The U.S. Supreme Court reached a decision in Crawford v. Nashville, for which NASW joined a brief filed by the National Women's Law Center and other groups to argue that the anti-retaliation provision of Title VII of the Civil Rights Act protects workers from dismissal because of cooperation with an employer's internal investigation of sexual harassment. The case involved Vicky Crawford, who was fired after 30 years of employment with the Metropolitan Government of Nashville and Davidson County months after giving evidence about sexual harassment by a senior manager in an employer-initiated investigation of his conduct. A circuit court ruling found that Crawford had no protection against retaliation. The Supreme Court overturned this decision, holding that the non-retaliation provisions of Title VII of the Civil Rights Act of 1964 applied to employees who report sexual harassment during an internal employer-initiated investigation, as well as to employee-initiated complaints.

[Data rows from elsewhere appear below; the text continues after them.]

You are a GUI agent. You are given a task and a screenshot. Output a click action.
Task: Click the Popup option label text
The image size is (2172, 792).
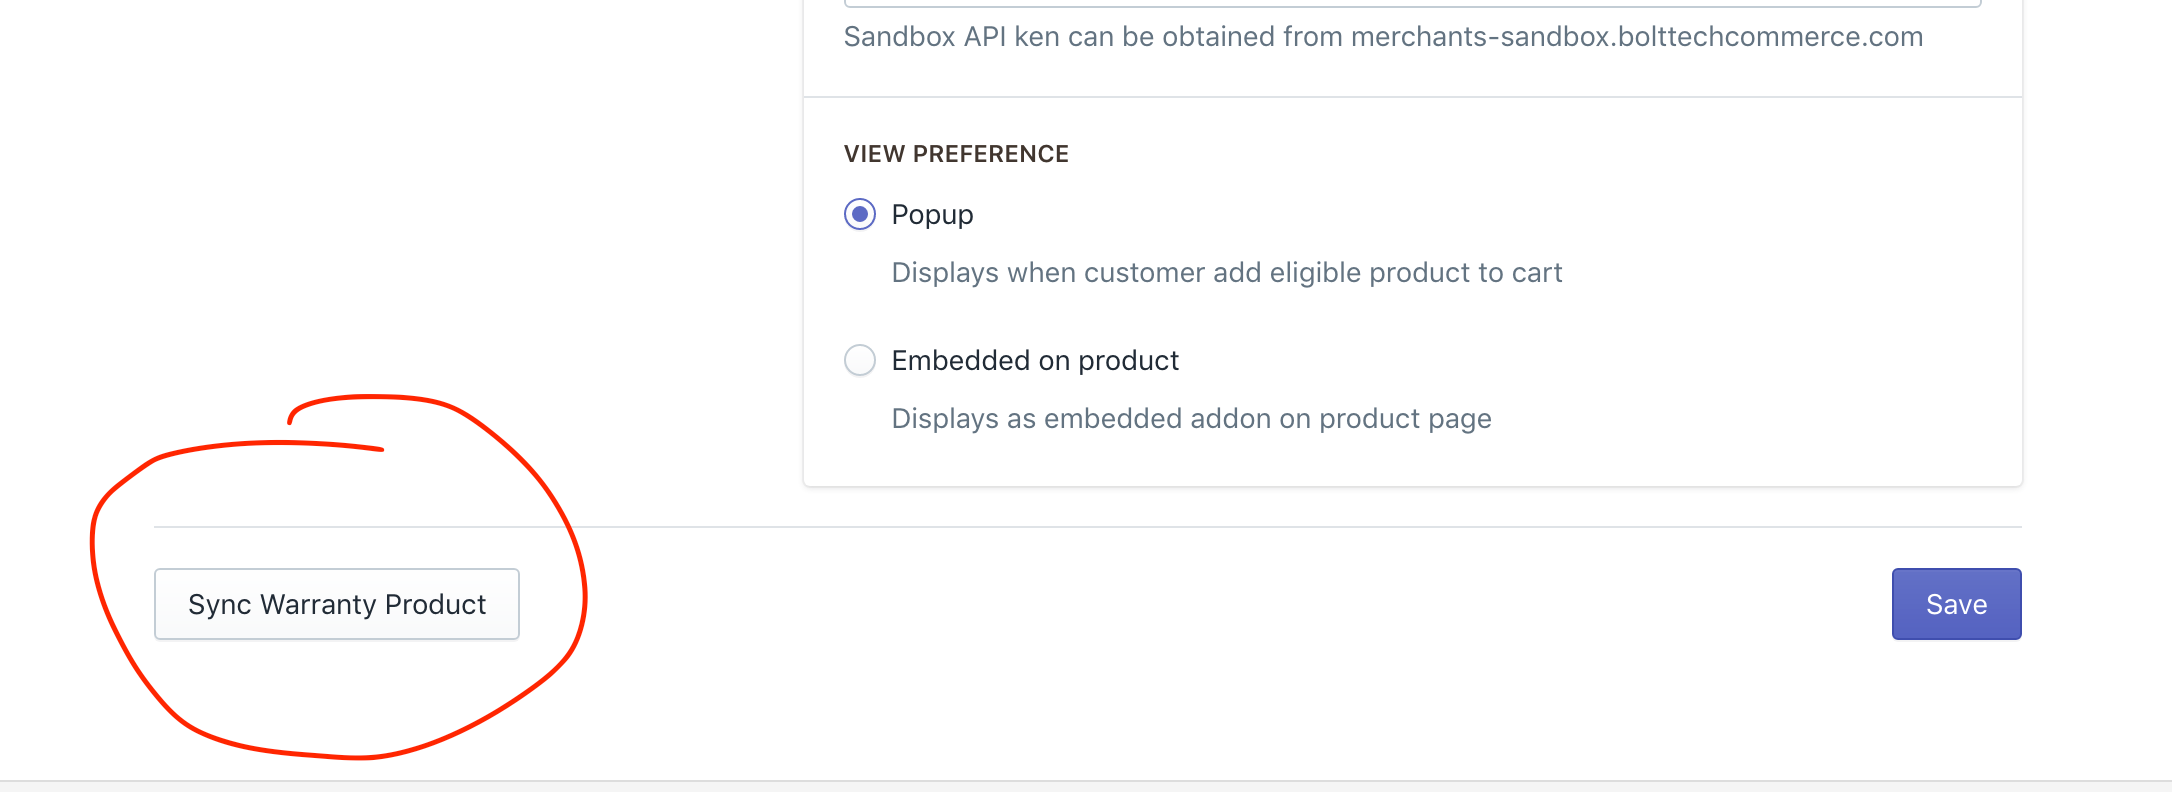click(x=932, y=215)
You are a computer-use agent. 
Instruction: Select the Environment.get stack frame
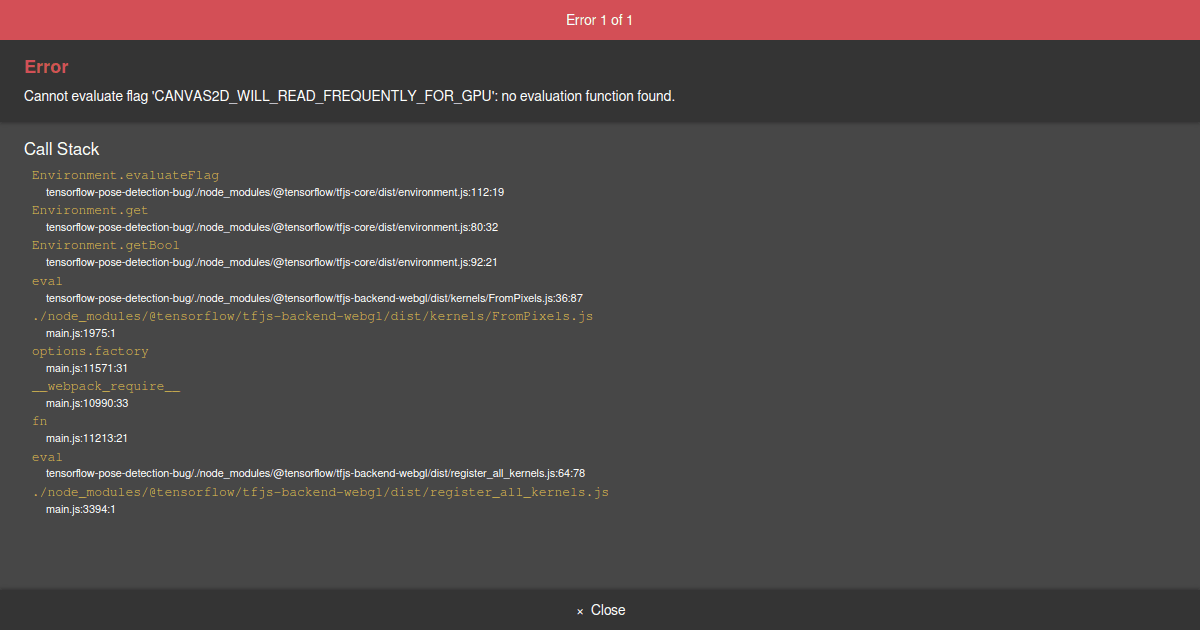(x=90, y=210)
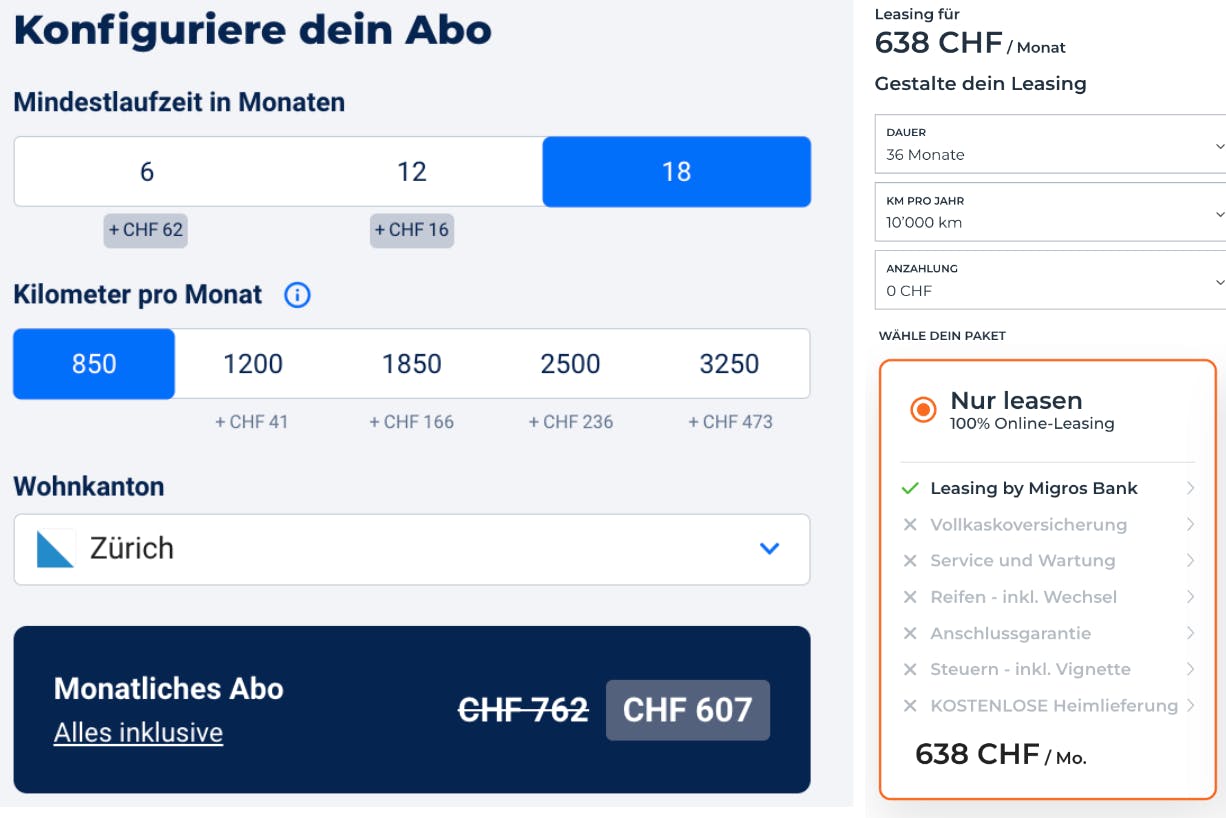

A decision favoring NASW's position was also issued by the U.S. Supreme Court in Fitzgerald v. Barnstable School Committee. The case involved an elementary school student who was sexually harassed by an older student on a school bus in Massachusetts. The school district declined to place the older student on a different bus or to place an adult on the bus to monitor for harassment. The Court of Appeals for the First Circuit upheld the school's motion for summary judgment based on a Title IX claim but declined to consider the parents' claims under Section 1983, ruling that Title IX preempts additional claims.

This is important to potential litigants because Section 1983 claims provide different legal options than Title IX, such as suing individuals, as well as municipalities, and different bases for legal liability.

The court recently held that Title IX does not preclude actions under Section 1983. The case was remanded for a determination of the merits of the Section 1983 claim.

Briefs Filed

NASW, along with its Ohio Chapter, filed a brief in a case before the Court of Appeals of Ohio, Eighth District, in Cuyahoga County, Ohio.

The case, Goodman v. LaPiana, involves a same-sex couple who raised two boys together. After the couple decided to become parents, LaPiana became pregnant twice through artificial insemination, using the same donor each time. In the brief, NASW supports the trial court's decision to grant Goodman the right to visit and parent her children.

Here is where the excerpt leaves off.